February 25, 2013

what could be worse?

Collin and our boys at his 10th birthday.
Bright made a best friend this year.  Collin, two years Bright's senior (with bigger feet than mine), came into our lives just after moving to our new home, and when he came, he brought our eldest son to life.  No other kid "gets" Bright like Collin does.  Not only that, but Collin doesn't mind bringing Zion along wherever they go, whatever they do.  Zion might fall down and get hurt, but you can bet Collin will dry his tears and bring him home, while Bright bounces ahead to relay the whole story.

On Sunday, Collin delivered devastating news to Bright:  their family is moving in two months time, to Washington D.C. (that's on the other side of the world for us) !!!  The news is bad for me, too, by the way, because Collin's mom, Rachel, is my new writing buddy.  But this post isn't about me.

Bright spent the better part of Sunday crying, on and off, while he struggled to get used to the idea of Collin leaving the country.

"I thought I would grow up with him," he lamented.  "I thought he was the friend I would play with for my whole childhood!"

"It's just that this is the first time I've ever had to go through something like this!" he cried.

"My best friend is moving away.  What could be worse?!?!"

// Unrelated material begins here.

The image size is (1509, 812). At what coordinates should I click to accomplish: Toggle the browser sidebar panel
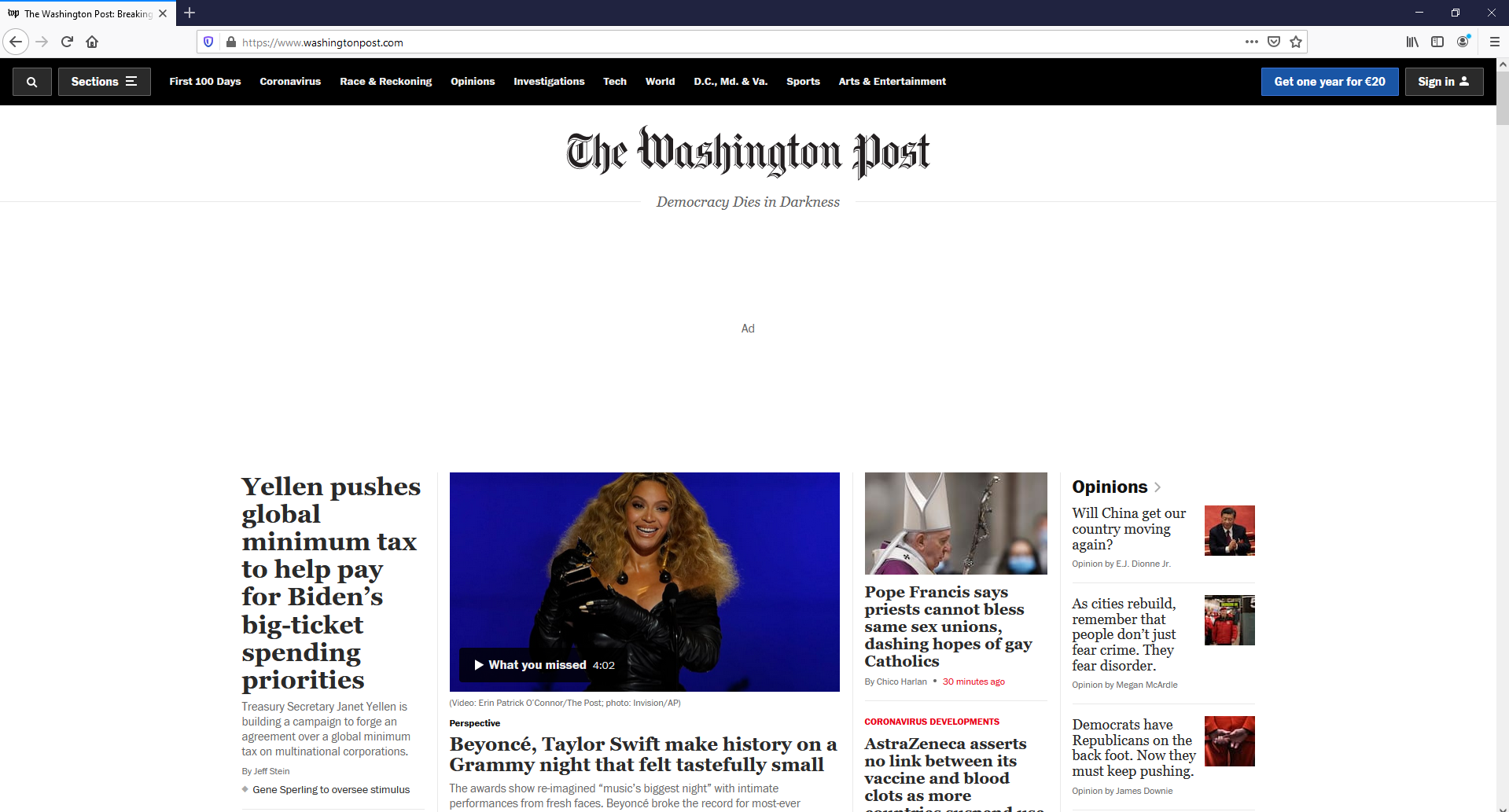tap(1438, 42)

It was a very tearful day.  I didn't know what to say to make it better.  I cried right along with him, because truthfully, a mother feels it almost as much as the kids do, thinking about her son's bosom buddy leaving him.

The only thing I could think of to say was, "Well, Honey, at least he's not moving to the middle of Nebraska!  We actually might go to Washington D.C. someday.  Every kid should."

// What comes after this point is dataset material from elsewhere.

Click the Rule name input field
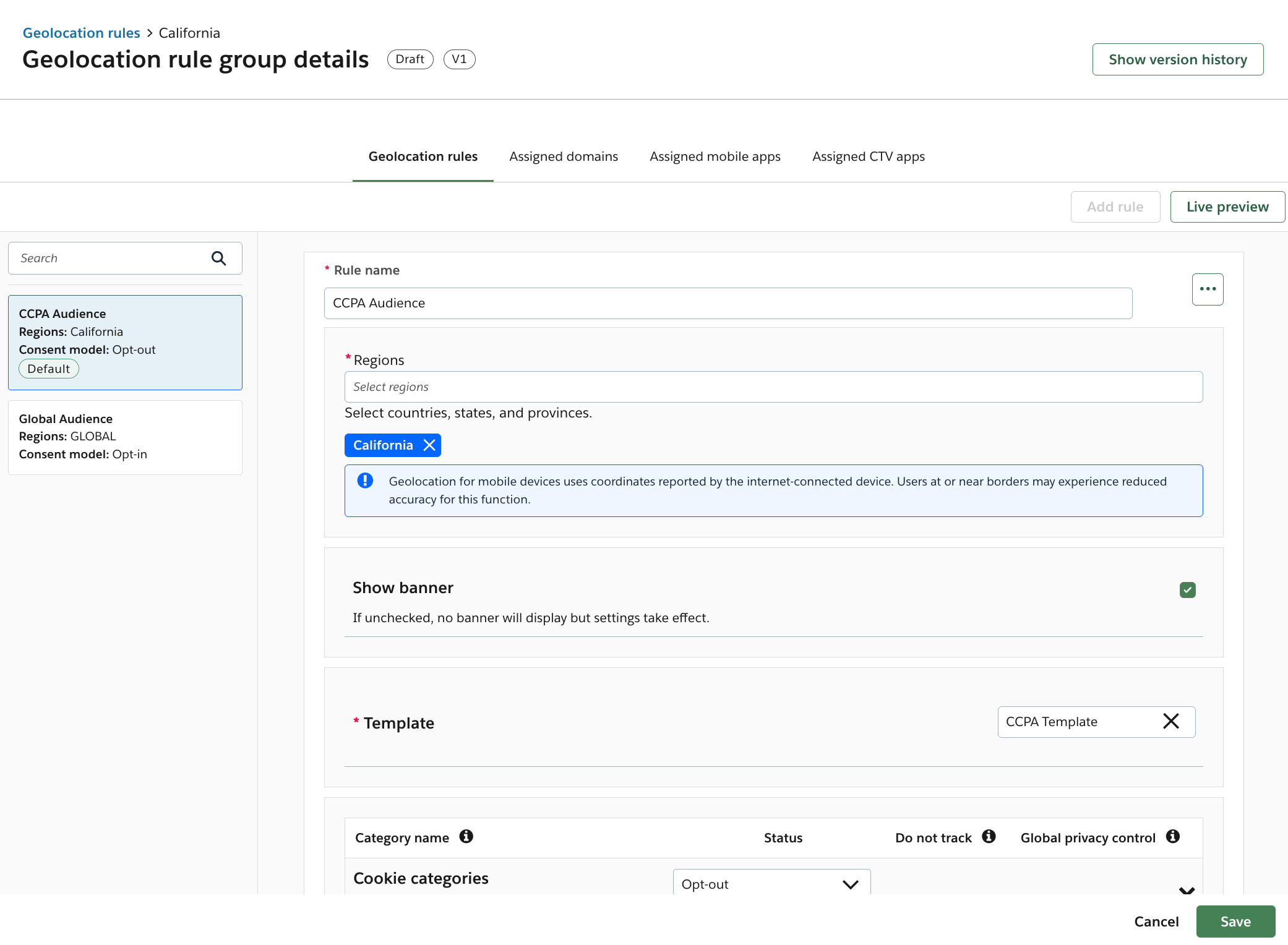The width and height of the screenshot is (1288, 945). click(728, 304)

"I went in the seventh grade!" Daniel hollered from the other room, where he was giving someone a bath or whatever.

"That's right, and so did I!" I said.  "We will almost certainly go to D.C. before you grow up all the way, and we'll visit the capitol and we'll stay with Collin and his family.  Won't that be fun?"

Bright looked at me, his face almost smiling.

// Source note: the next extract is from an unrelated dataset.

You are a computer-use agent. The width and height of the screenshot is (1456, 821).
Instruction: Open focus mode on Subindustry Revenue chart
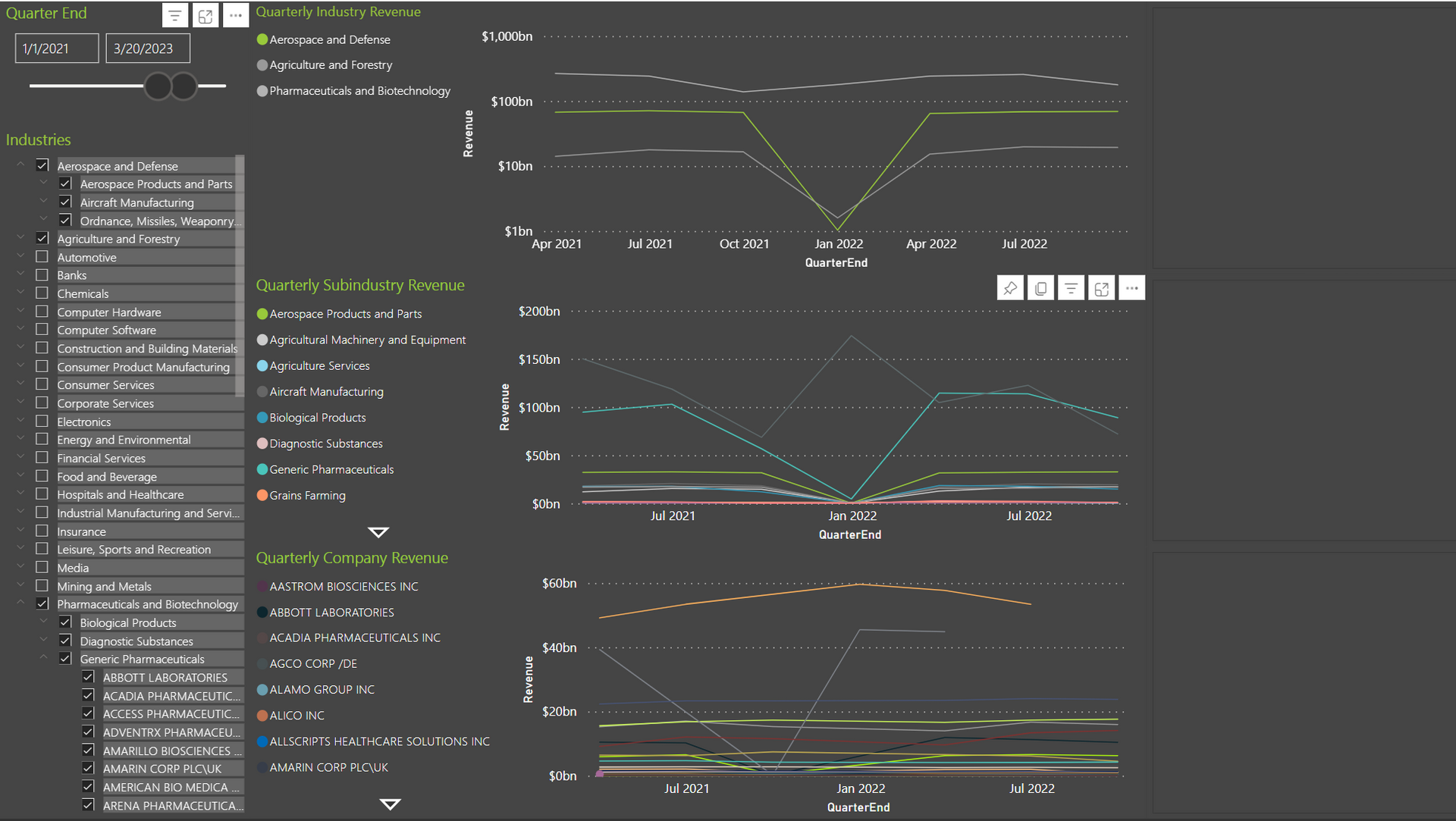1101,288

"And maybe," I went on, "Collin will be the president of the United States some day!"

"Yeah, maybe," Bright said.  He was smiling now for sure.  I don't doubt that you could be the president, Collin.  You are a very, very, very special young man, and you were formative in my boys' early lives, and for that I will be ever grateful.  You will be missed sorely here in East Asia.  G0D bless you, son, and G0D be with you always.